AI_generations_locally - MyBits

MyBits drops first YouTube video!

In this first episode I show you how I use Pinokio one click installer to download Wan 2.1 and how I animate my talking avatar for this channel.

This video is for the budget minded hobbyist who doesn’t want to break the bank to start doing some AI generations at home.

Follow the free series to build and install the free open source options to get started with AI at home for free.

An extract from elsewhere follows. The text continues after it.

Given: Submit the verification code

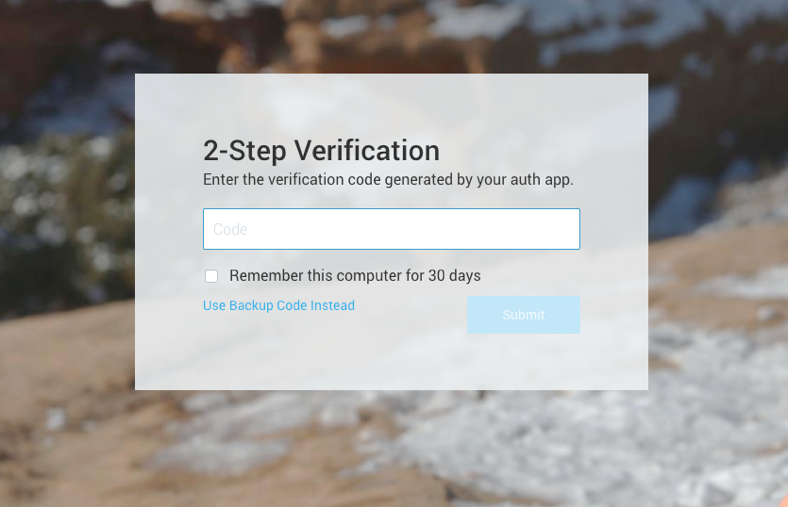Looking at the screenshot, I should pos(524,315).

In this video we use a DIY budget PC with only 8GB VRAM. We use it to Generate free lip syncing video avatars using Pinokio and Wan 2.1.

Wan 2.1 installation with Pinokio

Step 1. Download Pinokio.

Pinokio download: https://pinokio.co/

Once you have downloaded it, click on the download zip folder and extract it. Once extracted open the folder and find the Pinokio Setup application and double click on it to install Pinokio. It will give you a warning for Windows click the more info link and then hit the Run Anyway button.

Step 2. Once it installs navigate to the discover tab and open the Discover Page to select the application. (In this video we are installing Wan 2.1).

Click on Wan 2.1 and the one click installer will download and install all of the dependencies it needs.

Step 3. Once installed you should see the home screen with your application on the left sidebar.

Click on the Wan2.1 icon and it will open Wan2.1 in a panel on the left sidebar. Click the Start button to load it and run it for the first time. Be patient it may take awhile for the dependencies to download and install.

Step 4. Setting up Hunyuan Video Avitar 720p to run a generation for the first time.

(I have found for my limited Vram of this machine this application works best for lip sync video generations).

Step 5. In the Start Image box select an image that you want a character to talk.

I use an image that is fairly large compare to the output resolution. I believe in the video the image I use is a PNG 1764 X 1015.

Step 7. Upload an audio file into the Voice to Follow box.

Hit the scissors tool and drag the box over just the waves in your clip. Then hit the Trim button. This is a great tool for determining the length of your video. Because we are using low vram the video length will be shorter than if we had a better video card. We could have trimmed the audio clip to 5 seconds.

Step 8. Write a prompt for the image that you are using to make talk. It makes a huge difference what you put here I try to keep it simple and to the point I tell the AI model what the character is doing, what the background is doing and the what camera is doing. I have found you need to experiment with this to get it to do what you want and not do what it wants.

Step 9. Write the Negative Prompt. Again this is not the same for all generations I tend to re-enforce the positive prompt and try to eliminate things it tends to do. Again keep in mind we are using very limited Vram.

Step 10. Setting the number of frames. 5 seconds of video is even pushing it for our low vram card so at 25fps 120 frames will be difficult and will likely run out of system ram.

Step 11. Number of Inference Steps. This will take a long time with our (8 GB)low VRam card to do 30steps (you can experiment with this setting as well) the accuracy of the lip sync, the following of the prompt , and the resolution quality are all effected by this setting.

Step 12. The resolution of 832X480 is about the best it gets for our low vram and the generation takes forever like 45 minutes to an hour?

Step 13. You can try different settings for the Shift Scale, Guidance(CFG), As of the video I have only used the default settings?

Step 14. Generate the first video.

Hit the Generate button and be patient it has to load the model the first time you run it may take longer than subsequent times.